White calls this persona of Diana the ‘wounded healer’, and she used it against her husband in their public war. This is one of many arresting phrases (‘soap opera widow’ for Diana’s get-up at the BBC Bashir interview, is another) in Dianaworld. I didn’t think it possible to produce an interesting book about Princess Diana at this juncture, but, by George, White has done it. There are few new facts for Diana watchers; nor can any be expected. But there is an admirable intelligence at work here. White identifies behavioural principles from disparate actions. He sees the way she did as she was done to – how the stalked started stalking, the watched began watching. Also, he perceives how her positive social contributions threw a negative shadow onto her private relationships: all the nurturing and ‘love’ she distributed obsessively were contrived to make conspicuous the lack of such things in her own life.
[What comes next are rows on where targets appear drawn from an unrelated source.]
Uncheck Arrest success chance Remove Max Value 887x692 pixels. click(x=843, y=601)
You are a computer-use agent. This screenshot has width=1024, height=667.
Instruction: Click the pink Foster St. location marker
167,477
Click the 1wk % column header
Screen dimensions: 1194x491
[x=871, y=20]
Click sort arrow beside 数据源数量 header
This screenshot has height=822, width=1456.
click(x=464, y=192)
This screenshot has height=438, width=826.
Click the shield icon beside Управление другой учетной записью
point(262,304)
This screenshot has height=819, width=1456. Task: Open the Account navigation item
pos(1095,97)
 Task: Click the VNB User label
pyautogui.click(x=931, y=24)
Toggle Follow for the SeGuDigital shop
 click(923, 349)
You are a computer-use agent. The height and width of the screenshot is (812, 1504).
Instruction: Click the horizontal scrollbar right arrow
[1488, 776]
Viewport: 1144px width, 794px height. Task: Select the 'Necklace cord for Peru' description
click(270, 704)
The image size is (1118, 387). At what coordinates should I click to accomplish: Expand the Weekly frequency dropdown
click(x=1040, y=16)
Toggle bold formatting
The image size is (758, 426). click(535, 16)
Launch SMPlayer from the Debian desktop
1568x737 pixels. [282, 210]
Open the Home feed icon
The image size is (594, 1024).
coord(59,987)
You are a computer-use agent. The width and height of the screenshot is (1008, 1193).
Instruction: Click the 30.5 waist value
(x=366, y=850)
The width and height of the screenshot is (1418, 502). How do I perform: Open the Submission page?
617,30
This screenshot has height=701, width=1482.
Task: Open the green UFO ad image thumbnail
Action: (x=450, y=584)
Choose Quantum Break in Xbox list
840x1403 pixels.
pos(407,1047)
He’s very good, too, at showing how the pristine archetype of the ‘English rose’ eroded over time, so that the frantic mourning for her was performed more by immigrant Britons and Americans, and less by the tribe she came from, who perceived her as a class traitor.
There are some missteps and misunderstandings here. It’s only three decades since she died and yet some aspects of her environment and effect have been wholly misconstrued, making one wonder whether social historians writing about, say, the 1840s are getting anything right at all. For example, the Sloane Rangers, for whom she played – at least at first – a role akin to that of a regimental mascot, weren’t ‘young, idle, and rich’; they were an urbanised rural class clinging together in the face of postwar decline. Diana was never well dressed. To her contemporaries, she looked like the mother of the bride at a Home Counties wedding. There are some stories, too, that White hasn’t attempted to tell, perhaps because nobody has. One is that of her relationship with her long-hated stepmother, Raine Spencer, with whom Diana reconciled after the divorce – whereupon Raine immediately sold her to Mohamed Al-Fayed, her boss at Harrods, with results we all know.
White provides a reminder that Diana’s lover Major James Hewitt was initially engaged as her riding instructor. One of the few people to pick up on her little-noted equestrian interest was General Mustafa Tlass, the Assad family’s ‘long-serving henchman’, who amassed the largest collection of Diana-themed books in the world and tried to send her, among other gifts, a horse, perhaps thinking this was the secret to Hewitt’s success. How did the riding lessons go? If Dianaworld had been written by Craig Brown, we might have had a whole chapter about Diana’s adventures with nosebags, saddle soap and gymkhanas, perhaps in the style of Josephine Pullein-Thompson. This is not that book, but it is very fine nonetheless.